Furthermore, notes University of Virginia law professor Stephen F. Smith, clerks on the pool are incentivized against recommending cases for Supreme Court review out of fear they will be dismissed by the courts, otherwise known as a DIG.
“You want to avoid getting DIGs because it hurts,” said Smith, a former clerk for Justice Clarence Thomas in 1993. “You want the most powerful justices in the country to think well of you.”
“You’re really putting your neck out on the line” by recommending a case for Supreme Court review, Smith said. “And what if the court disagrees with you? The incentive in the cert pool is to deny.”
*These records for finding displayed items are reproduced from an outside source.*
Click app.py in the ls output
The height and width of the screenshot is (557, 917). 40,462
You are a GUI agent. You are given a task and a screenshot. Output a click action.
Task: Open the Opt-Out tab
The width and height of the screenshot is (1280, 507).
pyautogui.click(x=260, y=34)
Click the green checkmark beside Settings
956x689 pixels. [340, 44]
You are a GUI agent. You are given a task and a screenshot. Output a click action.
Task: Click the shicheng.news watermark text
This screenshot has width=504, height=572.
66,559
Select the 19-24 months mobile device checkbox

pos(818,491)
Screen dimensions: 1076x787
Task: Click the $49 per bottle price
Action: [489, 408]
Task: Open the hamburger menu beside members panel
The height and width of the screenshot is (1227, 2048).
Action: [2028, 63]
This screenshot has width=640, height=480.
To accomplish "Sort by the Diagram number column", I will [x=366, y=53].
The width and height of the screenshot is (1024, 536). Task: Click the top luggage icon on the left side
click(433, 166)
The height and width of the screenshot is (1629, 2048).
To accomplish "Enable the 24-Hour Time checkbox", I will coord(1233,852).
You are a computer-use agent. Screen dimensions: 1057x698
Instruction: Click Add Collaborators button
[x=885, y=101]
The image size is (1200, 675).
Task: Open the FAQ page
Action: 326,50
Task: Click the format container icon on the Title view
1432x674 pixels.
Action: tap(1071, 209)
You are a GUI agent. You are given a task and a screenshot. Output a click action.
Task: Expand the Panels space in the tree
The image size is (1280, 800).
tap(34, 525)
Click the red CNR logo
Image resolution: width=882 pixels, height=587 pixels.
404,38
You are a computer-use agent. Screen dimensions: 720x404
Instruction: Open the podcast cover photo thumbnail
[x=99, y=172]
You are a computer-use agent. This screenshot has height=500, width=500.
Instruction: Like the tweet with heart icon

“Your justice will remember you, but not for how many grants you recommended. The other justices will not remember at all whether you recommended a DIG,” he added. “You sort of have this idea of self-importance that goes away after you’re done.”
The result of the widespread use of the cert pool is the “proliferation of long fractured opinions” on the Supreme Court, wrote Douglas Berman of The Ohio State University Mortiz College of Law in 2007.
“Perhaps if the Justices spent more time personally reading cert petitions and lower court rulings — and not just summaries from one clerk in the pool — they might directly discover areas of the law in need of extra attention and also might better appreciate the mess they sometimes make by issuing fractured rulings.”
Gorsuch’s decision to opt out of the cert pool means he won’t be subjected to its inherent faults. Gorsuch’s team will be subject to a greater workload, but as a result, he will have much greater say in what cases he believes should be heard by the nation’s highest court.